--- Data for processing Enclosed Below ---

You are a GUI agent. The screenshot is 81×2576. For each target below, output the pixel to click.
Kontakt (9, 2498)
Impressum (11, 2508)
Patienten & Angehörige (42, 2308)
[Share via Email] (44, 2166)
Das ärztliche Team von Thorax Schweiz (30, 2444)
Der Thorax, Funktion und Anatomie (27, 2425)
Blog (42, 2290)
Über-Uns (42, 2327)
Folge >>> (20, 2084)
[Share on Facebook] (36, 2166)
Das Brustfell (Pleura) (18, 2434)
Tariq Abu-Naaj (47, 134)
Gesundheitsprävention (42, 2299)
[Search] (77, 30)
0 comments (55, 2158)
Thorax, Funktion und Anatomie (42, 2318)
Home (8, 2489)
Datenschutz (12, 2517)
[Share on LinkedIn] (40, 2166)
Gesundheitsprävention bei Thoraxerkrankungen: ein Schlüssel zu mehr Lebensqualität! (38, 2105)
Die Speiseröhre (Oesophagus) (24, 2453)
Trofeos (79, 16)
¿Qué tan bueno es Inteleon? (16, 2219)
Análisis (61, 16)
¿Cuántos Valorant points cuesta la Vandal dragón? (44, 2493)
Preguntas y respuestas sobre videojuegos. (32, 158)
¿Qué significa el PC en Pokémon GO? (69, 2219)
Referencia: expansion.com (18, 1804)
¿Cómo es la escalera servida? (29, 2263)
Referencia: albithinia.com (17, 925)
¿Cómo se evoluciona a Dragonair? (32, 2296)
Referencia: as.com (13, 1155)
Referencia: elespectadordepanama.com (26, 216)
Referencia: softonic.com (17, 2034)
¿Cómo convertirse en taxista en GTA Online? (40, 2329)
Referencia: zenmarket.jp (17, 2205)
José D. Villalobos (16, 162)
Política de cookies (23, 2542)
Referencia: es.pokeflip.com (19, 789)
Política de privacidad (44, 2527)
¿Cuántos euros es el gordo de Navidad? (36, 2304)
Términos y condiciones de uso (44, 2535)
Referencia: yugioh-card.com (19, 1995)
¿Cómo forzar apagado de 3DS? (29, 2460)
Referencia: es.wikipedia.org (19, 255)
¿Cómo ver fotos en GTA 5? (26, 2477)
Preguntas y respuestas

--- End of Enclosed Data for processing ---

Using the entries above, output exactly the lines between the line holding "[Share via Email] (44, 2166)" and the line holding "Referencia: albithinia.com (17, 925)", end lines included, and nothing more.

> _Answer space_
[Share via Email] (44, 2166)
Das ärztliche Team von Thorax Schweiz (30, 2444)
Der Thorax, Funktion und Anatomie (27, 2425)
Blog (42, 2290)
Über-Uns (42, 2327)
Folge >>> (20, 2084)
[Share on Facebook] (36, 2166)
Das Brustfell (Pleura) (18, 2434)
Tariq Abu-Naaj (47, 134)
Gesundheitsprävention (42, 2299)
[Search] (77, 30)
0 comments (55, 2158)
Thorax, Funktion und Anatomie (42, 2318)
Home (8, 2489)
Datenschutz (12, 2517)
[Share on LinkedIn] (40, 2166)
Gesundheitsprävention bei Thoraxerkrankungen: ein Schlüssel zu mehr Lebensqualität! (38, 2105)
Die Speiseröhre (Oesophagus) (24, 2453)
Trofeos (79, 16)
¿Qué tan bueno es Inteleon? (16, 2219)
Análisis (61, 16)
¿Cuántos Valorant points cuesta la Vandal dragón? (44, 2493)
Preguntas y respuestas sobre videojuegos. (32, 158)
¿Qué significa el PC en Pokémon GO? (69, 2219)
Referencia: expansion.com (18, 1804)
¿Cómo es la escalera servida? (29, 2263)
Referencia: albithinia.com (17, 925)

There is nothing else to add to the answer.